▸ **SUPPLIED PASSAGE**:
_ _ _ _ _

Monday, February 14, 2011

The Birth of the Movies

THIS JUST IN: TUESDAY'S PRESENTATION HAS BEEN CANCELLED. IT WILL BE HELD ON SATURDAY AFTERNOON, FEBRUARY 26, AT 2:00 AT THE ROBBINSVILLE BRANCH LIBRARY. CALL AHEAD FOR RESERVATIONS:
609-259-2150.

Tomorrow evening at seven o'clock I'm going to the Ewing branch of the Mercer County Public Library and do my illustrated talk on the birth of the movies, where I show people how the first American moving images were produced in Thomas Edison's studio by his assistant, William Kennedy Laurie Dickson, and where the movies went from there. It's quite an interesting show. Like a lot of things, cinema wasn't shaped by the intentions of the people who first put it together, but by its inherent possibilities.

_ _ _ _ _

▸ **DATA EXCERPT**:
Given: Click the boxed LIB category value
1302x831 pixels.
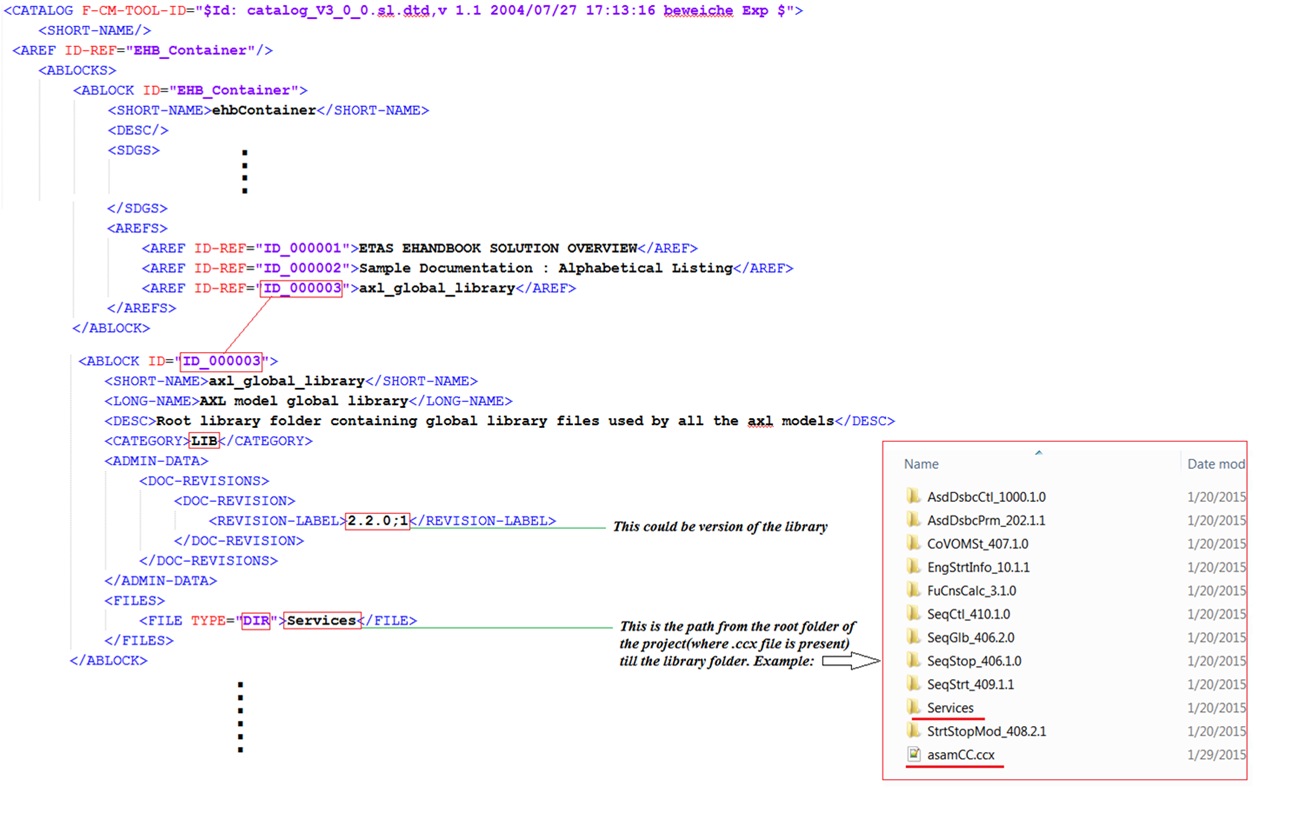Looking at the screenshot, I should pos(204,441).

_ _ _ _ _

▸ **STATED PROBLEM**:
Can you carry the blog post about the birth of the movies forward from its final sentence? None of the lines have any bearing on what you're asked to do here.

▸ **TASK ANSWER**:
Edison--no surprises there--saw his movies as a way to make money by selling Kinetoscopes, his patented peep-show devices. He was always a hardware guy.  When his people told him that the public wanted to gather in theaters and watch movies as a group, up on a screen, he was outraged. He figured the most you could sell would be one projector per city, whereas a good kinetoscope parlor offered at least ten peep-show machines, sometimes as many as twenty.

After he finally understood the potential of the nickelodeons, Edison still didn't get it; for a long time the films he made were suitable only for cigar-chomping men. You've no idea how low Edison could sink until you've seen his offering of a girl on a trapeze taking off her long black dress with its leg-o-mutton sleeves, then her petticoat, corset cover, garters, and stockings, all the while flinging these items at a pair of dirty old men in a nearby balcony. In the end she's dressed only in tights and a trapeze artist's outfit. Revolting.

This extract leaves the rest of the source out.